§ **TEXT**
▬▬▬

# Typhoon Class SSBN Pics



## Ex-Dragoon (2 Mar 2012)

http://englishrussia.com/2009/04/14/worlds-biggest-submarine/

Makes you appreciate how vast they are.


----------



## TN2IC (2 Mar 2012)

Thanks for the link. Real amazing stuff!


----------



## Colin Parkinson (2 Mar 2012)

Love their onboard simulator... ;D


----------



## my72jeep (2 Mar 2012)

1. crap its big.
2. was that an onboard hot tub?
3. with all the rust hope it never puts to sea again.


----------



## Danjanou (2 Mar 2012)

Old, rusted out, and unservicable...... so when will the Government be arranging for the first to be delivered to the RCN?  8)


----------



## my72jeep (2 Mar 2012)

:goodpost:
Ok so Im not the only one to think that.


----------



## brihard (2 Mar 2012)

▬▬▬

§ **SOURCE DATA**
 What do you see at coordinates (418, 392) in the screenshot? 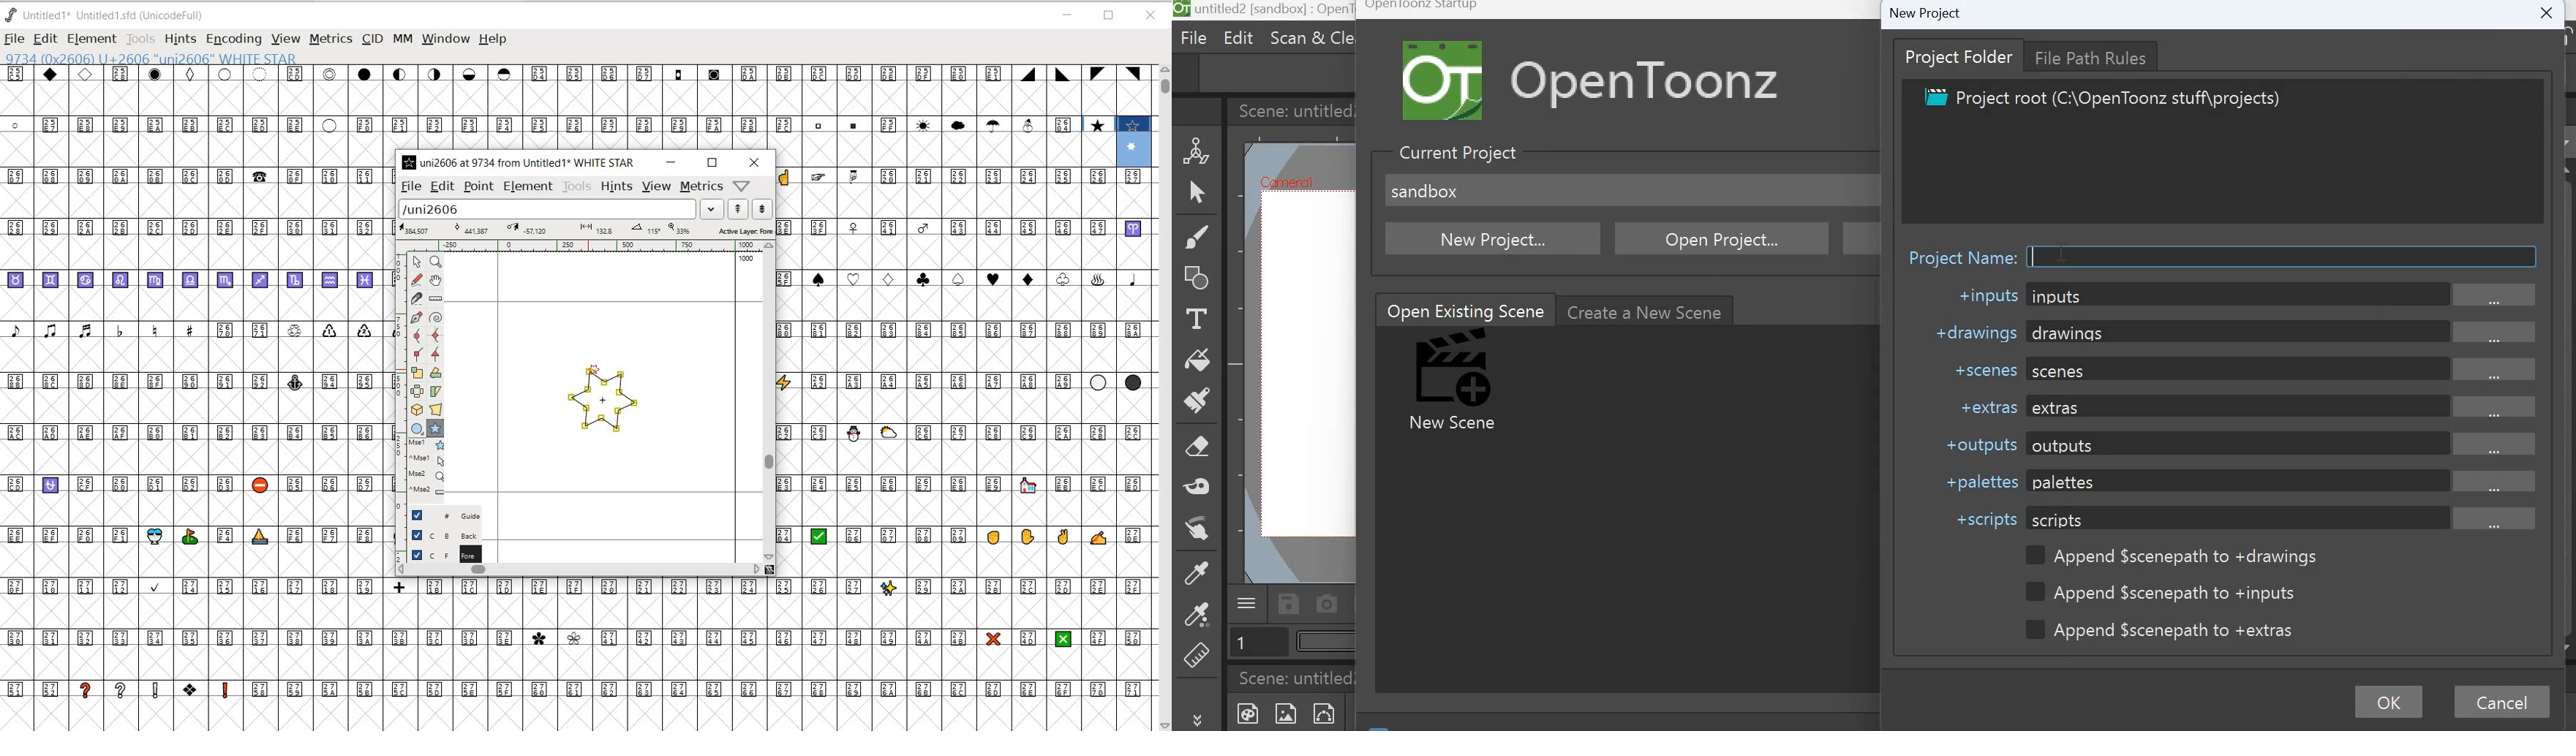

▬▬▬

§ **TASKS AND EXERCISES**
1. Answer these questions about the Typhoon thread.
(a) Who posted the link to the page on the world's biggest submarine?
(b) What did Colin Parkinson say he loved?
(c) To which navy did Danjanou jokingly ask when the first one would be delivered?
2. Go on with the Typhoon thread from its final line.
Nothing in the listing is needed here.

§ **TASK RESULTS**
1.
(a) Ex-Dragoon
(b) Their onboard simulator
(c) The RCN

2.
This thread pops up the night I get my yukon hat... I think it's settled- I'm watching Hunt for Red October.


----------



## Privateer (2 Mar 2012)

"Cold this morning, Captain"

"Cold... and hard."

http://www.youtube.com/watch?v=AWPBr4L1eyE


----------



## cupper (2 Mar 2012)

my72jeep said:
			
		

> 2. was that an onboard hot tub?



Either that or one of those stationary lap pools where you swim against a current created by a circulation pump.

Which leads to the potential of someone drowning inside a perfectly functioning submarine.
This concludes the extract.